热入心包的症状为神昏谵语,或昏愦不语,身体灼热,舌蹇,肢厥,舌绛,脉数。病因病机为病多由气分不解而传入营,亦有从卫分直窜入营而迫心包者。营分证热入心包与MODS合并中毒性脑病是一个证态。
     清营汤《温病条辨》
    【组成】犀角1.5-3克、生地15克、玄参9克、竹叶心3克、麦冬9克、丹参6克、黄连4.5克、银花9克、连翘6克
    【功用】清营解毒,透热养阴。
    【主治】热病邪入营分,症见高热夜甚,烦渴或不渴,时有谵语,神志欠清,神烦少寐,或斑疹隐隐,舌绛而干,脉细数。

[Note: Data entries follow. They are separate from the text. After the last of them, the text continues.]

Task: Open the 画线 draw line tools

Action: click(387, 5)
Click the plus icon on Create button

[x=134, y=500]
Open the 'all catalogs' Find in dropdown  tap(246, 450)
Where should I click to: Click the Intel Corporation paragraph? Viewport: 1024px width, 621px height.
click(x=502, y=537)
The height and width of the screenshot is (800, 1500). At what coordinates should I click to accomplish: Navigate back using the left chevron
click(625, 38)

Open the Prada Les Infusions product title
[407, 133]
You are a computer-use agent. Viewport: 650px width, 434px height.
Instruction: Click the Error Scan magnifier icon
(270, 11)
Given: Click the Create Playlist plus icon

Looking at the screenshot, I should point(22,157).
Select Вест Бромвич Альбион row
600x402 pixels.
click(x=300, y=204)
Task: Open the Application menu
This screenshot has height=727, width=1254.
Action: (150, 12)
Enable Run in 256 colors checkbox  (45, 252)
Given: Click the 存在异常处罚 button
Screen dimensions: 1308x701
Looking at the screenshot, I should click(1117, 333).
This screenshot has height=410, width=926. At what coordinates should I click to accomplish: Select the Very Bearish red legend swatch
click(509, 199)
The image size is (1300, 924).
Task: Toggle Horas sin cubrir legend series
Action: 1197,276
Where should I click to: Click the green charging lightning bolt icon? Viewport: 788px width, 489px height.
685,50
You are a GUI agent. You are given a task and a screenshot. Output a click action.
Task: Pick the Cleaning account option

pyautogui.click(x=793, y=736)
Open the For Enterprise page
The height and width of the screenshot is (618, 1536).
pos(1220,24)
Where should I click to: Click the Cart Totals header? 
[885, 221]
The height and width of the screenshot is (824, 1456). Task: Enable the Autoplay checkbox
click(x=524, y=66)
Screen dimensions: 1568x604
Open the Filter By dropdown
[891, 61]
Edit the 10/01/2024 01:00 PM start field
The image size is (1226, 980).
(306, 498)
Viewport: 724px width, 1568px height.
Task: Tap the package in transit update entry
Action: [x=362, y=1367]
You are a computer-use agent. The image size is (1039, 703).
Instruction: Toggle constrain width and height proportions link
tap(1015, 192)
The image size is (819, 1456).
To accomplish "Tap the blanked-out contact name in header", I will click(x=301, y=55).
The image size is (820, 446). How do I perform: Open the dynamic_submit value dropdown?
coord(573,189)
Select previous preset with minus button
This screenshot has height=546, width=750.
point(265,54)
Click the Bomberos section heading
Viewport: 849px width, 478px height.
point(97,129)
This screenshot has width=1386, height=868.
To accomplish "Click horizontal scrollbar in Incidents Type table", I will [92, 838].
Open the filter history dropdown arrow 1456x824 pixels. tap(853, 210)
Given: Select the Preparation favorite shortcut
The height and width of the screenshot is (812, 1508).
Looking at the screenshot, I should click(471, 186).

    【方解】本方根据热入营分,灼伤营阴,扰乱心神的主证,以犀角清解营分热毒为主药;玄参、生地、麦冬清热养阴,为辅药;顾到气分尚有余热,故佐以银花翘黄连、竹叶心清热解毒,透热撞气;并以活血散瘀、清热凉血的丹参为使,以防血与热结。共奏清营解毒,透热养阴之效。
    【临床运用】本方为治疗热入营分的代表方剂。如热初入营、气热犹盛者,可与白虎汤合用;若气热已微,营热偏盛者,宜重用犀角、生地、玄参等药。“暑温”之见高热烦躁,舌绛而干等营热症者,可配加板蓝根、大青叶等解毒药。兼见神昏谵语、舌蹇肢厥者,可兼服安宫牛黄丸或至宝丹以清心开窍;若兼见痉厥,可加羚羊角、钩藤、地龙,或配用紫雪丹以清热熄风。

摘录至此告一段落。